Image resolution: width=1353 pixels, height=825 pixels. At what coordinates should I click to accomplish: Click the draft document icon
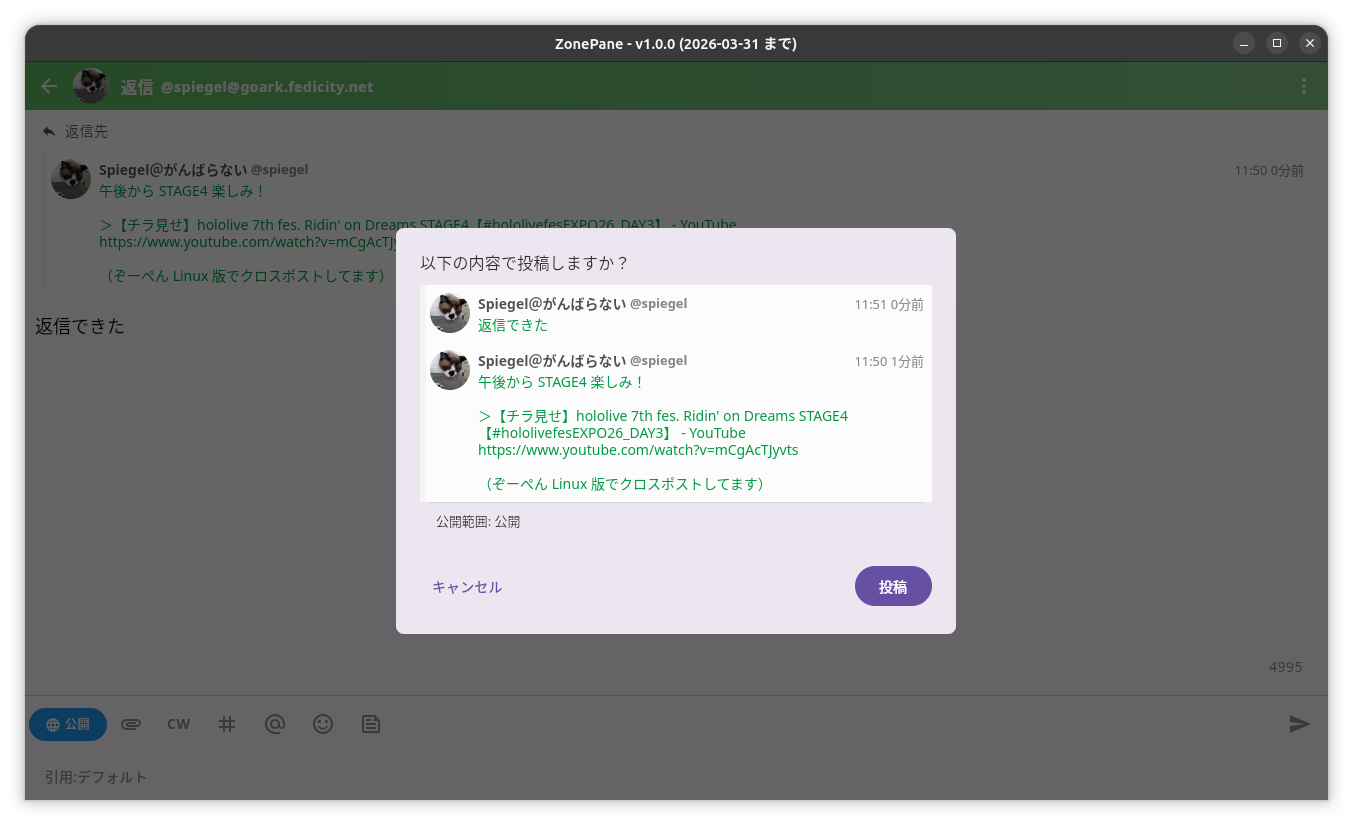point(371,724)
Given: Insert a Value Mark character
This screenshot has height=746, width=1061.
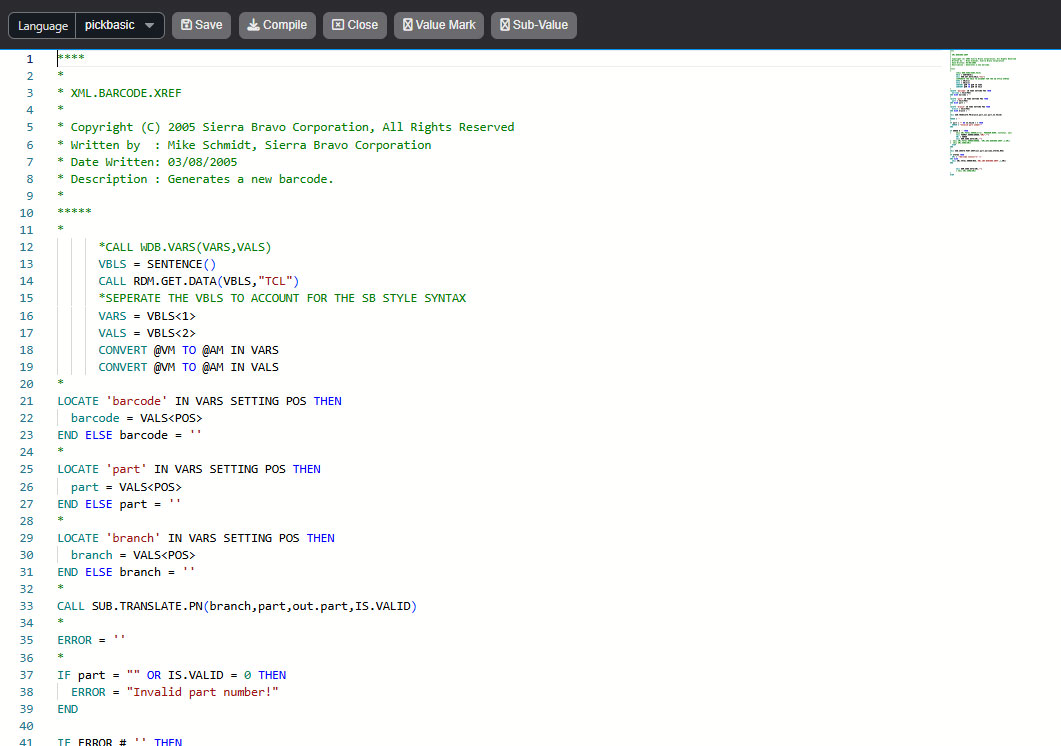Looking at the screenshot, I should point(439,25).
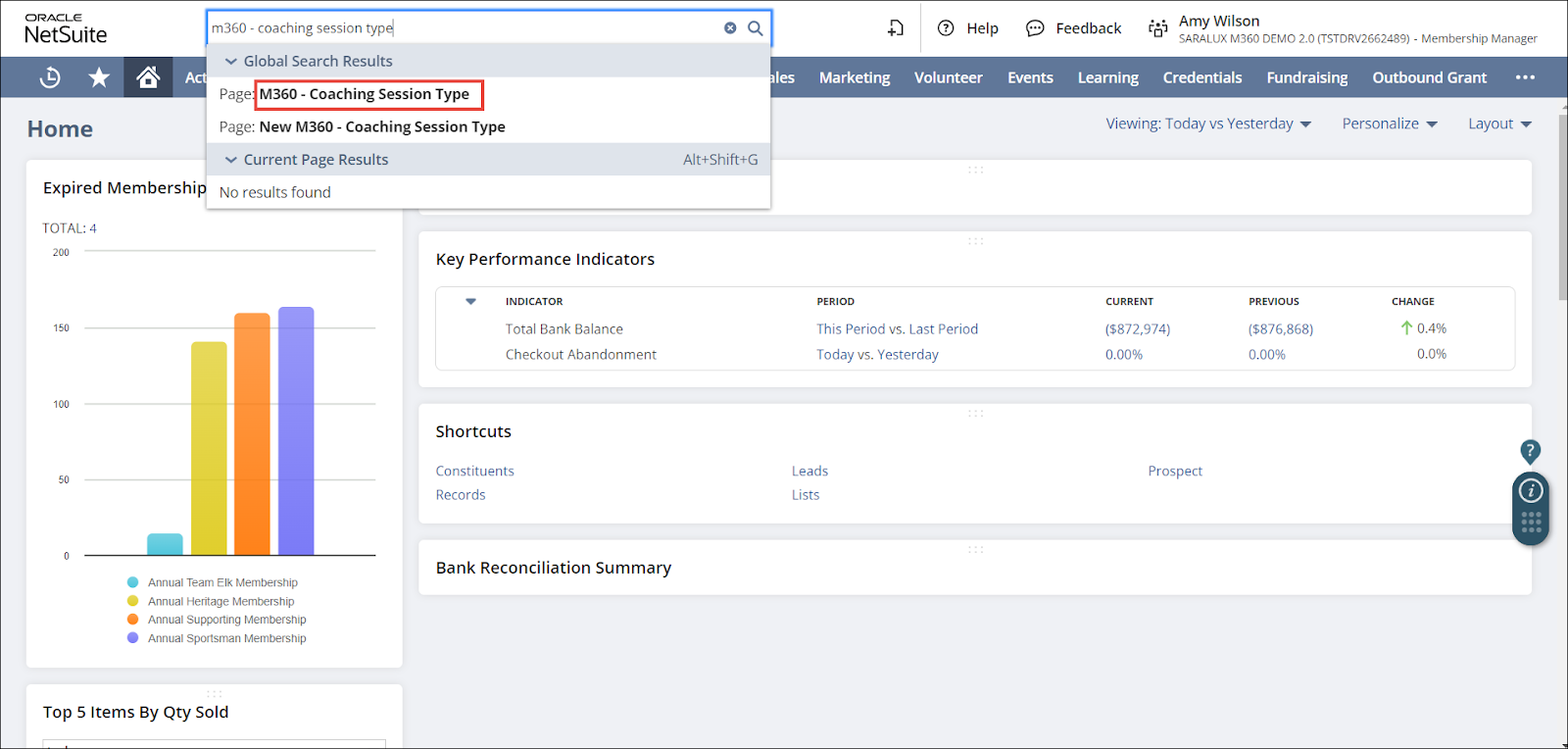Click the round info icon on right edge
1568x749 pixels.
click(x=1531, y=491)
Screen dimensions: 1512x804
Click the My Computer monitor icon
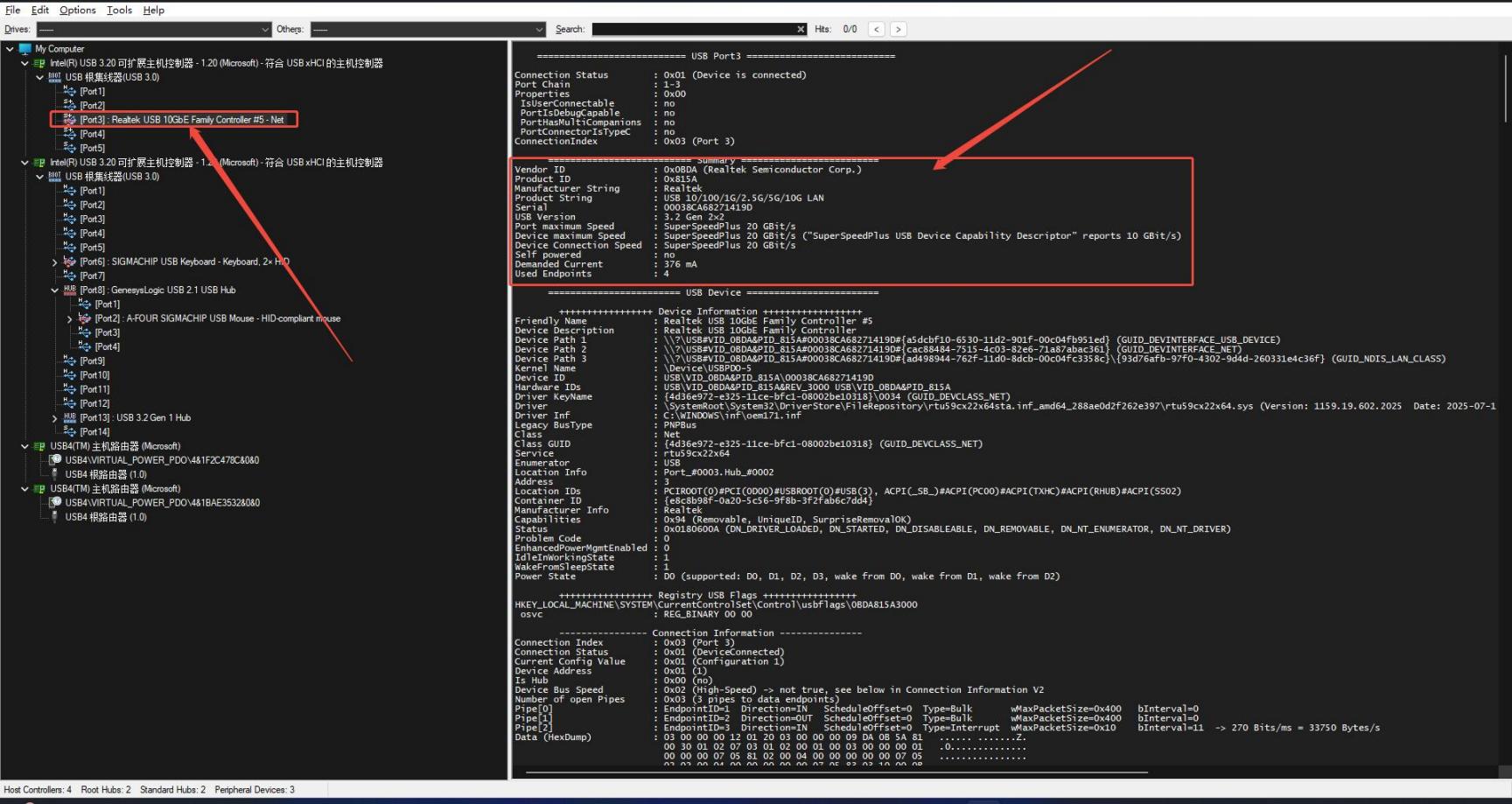click(x=25, y=49)
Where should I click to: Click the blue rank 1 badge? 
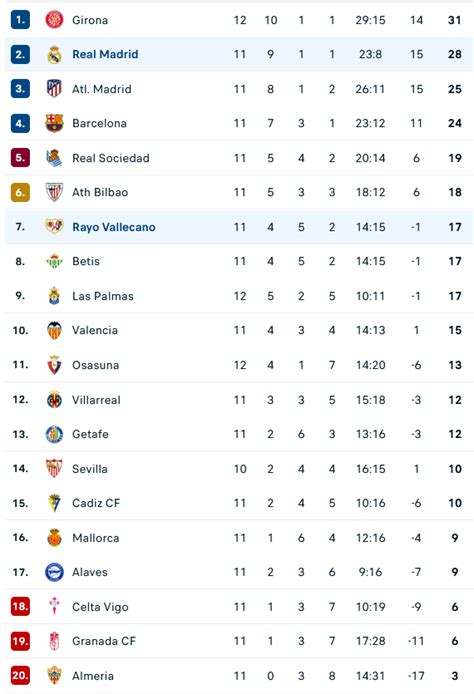[x=20, y=20]
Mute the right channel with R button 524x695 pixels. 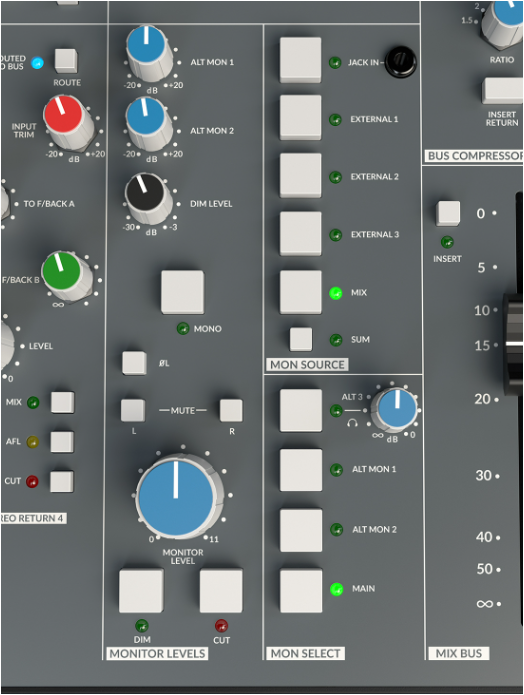(231, 410)
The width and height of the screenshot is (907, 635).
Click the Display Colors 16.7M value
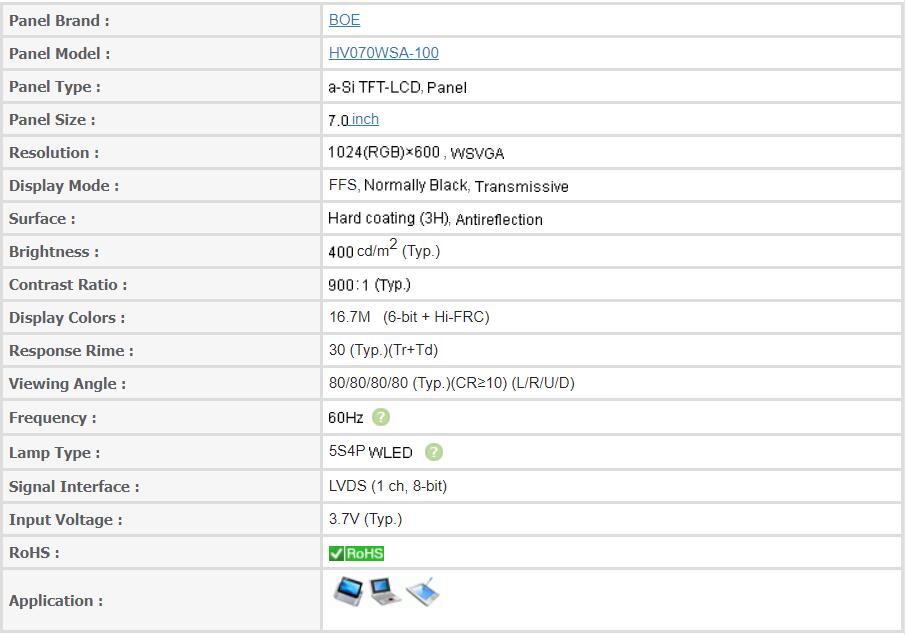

* * *

The answer must be the lines above, word for word, from the first one through the line with "Given: Insert a Value Mark character", pictures excluded.

◆ WRITTEN RESPONSE:
Image resolution: width=1353 pixels, height=825 pixels. At what coordinates should I click to accomplish: Click the draft document icon
point(371,724)
Given: Insert a Value Mark character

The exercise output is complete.